Additional difficulties often arise due to the poor or ambiguous wording found in many of the descriptions associated with railroad rights. Documents may seem to describe a conveyance of fee, the creation of a limited right, or both. Courts will often apply different standards to depots and loading facilities due to the increased burden imposed on the land. In general, rail companies are more likely to successfully claim title to the fee in disputes over areas obtained for depots, storage facilities and switching stations than for remote segments of rail line that are not directly adjacent to a major facility.
This dual standard is illustrated in the Maryland decision Chevy Chase Land Co. v. U.S.A.: 733 A.2d 1055 (1999). This case includes an exhaustive analysis of two adjoining segments of an old rail line conveniently labeled as parcels “A” and “B.” One significant factor in this case was that two different granting clauses for A and B were included in the description. The court concluded that, had the right created for both parcels been intended to be the same, only one granting clause would have been necessary. The inclusion of two granting clauses indicated that one parcel was a fee, while the other was an easement.
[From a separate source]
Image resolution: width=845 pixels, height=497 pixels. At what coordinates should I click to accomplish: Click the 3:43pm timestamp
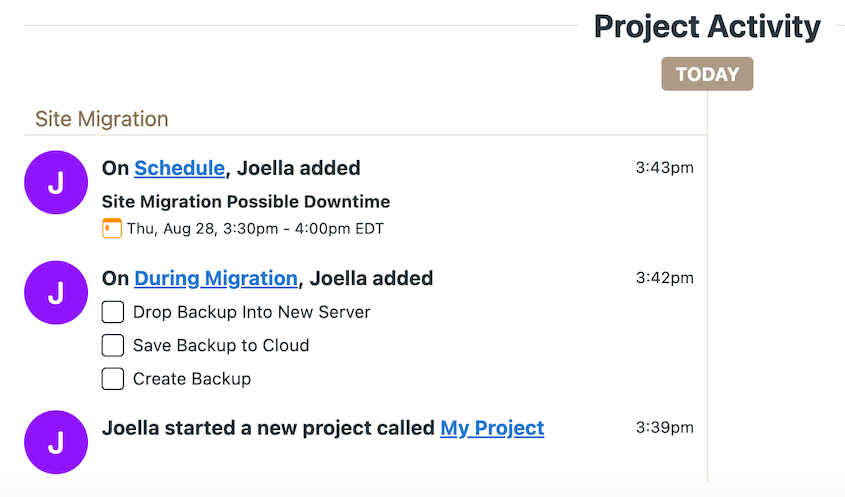pyautogui.click(x=664, y=168)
Despite the urging of the parties to this dispute, the Maryland judges avoided basing their decision on single isolated phrases. The fact that the word “easement” was not included in the agreement was not considered controlling; nor was the inclusion of the phrase “free and perpetual.” The court applied sound principles of deed interpretation by considering the document as a whole in the light of surrounding circumstances and refused to be hamstrung by individual definitions of specific words and phrases. Chevy Chase also considers the amount paid by the rail company as a significant indicator of the right conveyed and notes the significance of the phrase “for railroad purposes.”
Specific Common Law Precedent
The unique aspects often associated with railroad grants have created their own variants of deed interpretation. Several courts point out specific indicators that, while not controlling, may be helpful. One that has been considered by the courts to indicate an easement is “over, across and through” (Tazian v. Cline: Ind. 686 N.E.2d 95 (1997)). The West Virginia court agrees that prepositions “in,” “upon” and “through” are consistent with the creation of a servitude over the lands of another. (Uhl v. Ohio River R.R.: 51 W. Va. 106 (1902))
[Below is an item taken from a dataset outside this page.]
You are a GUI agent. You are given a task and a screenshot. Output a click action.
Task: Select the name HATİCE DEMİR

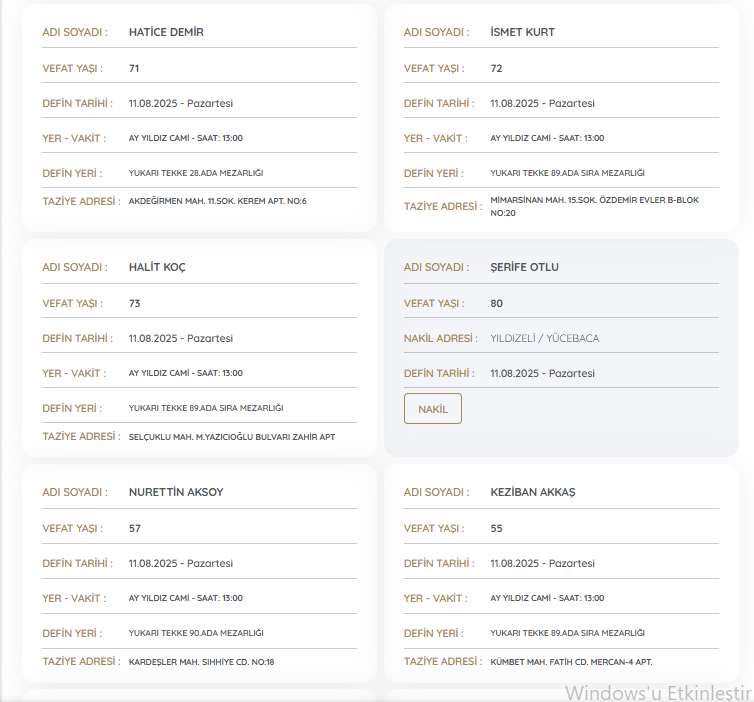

By contrast, the language “all that certain strip or parcel of land” found in a description as described in Bailey v. Town of Saltville: 279 Va. 627 (2010) was considered indicative of conveyance of the fee to the rail company.
The examples above are only a limited cross-section of the possible problems and outcomes that can be found in the totality of railroad law in this country. It should be abundantly clear that utmost diligence is required to make a proper determination of the rights associated with a rail line – and the related question of the limits of title for the adjoining landowner. While this requires extra research and analysis, failure to make a proper determination will have unfortunate and far-reaching effects on the public and on the professional reputations of those involved in an erroneous decision.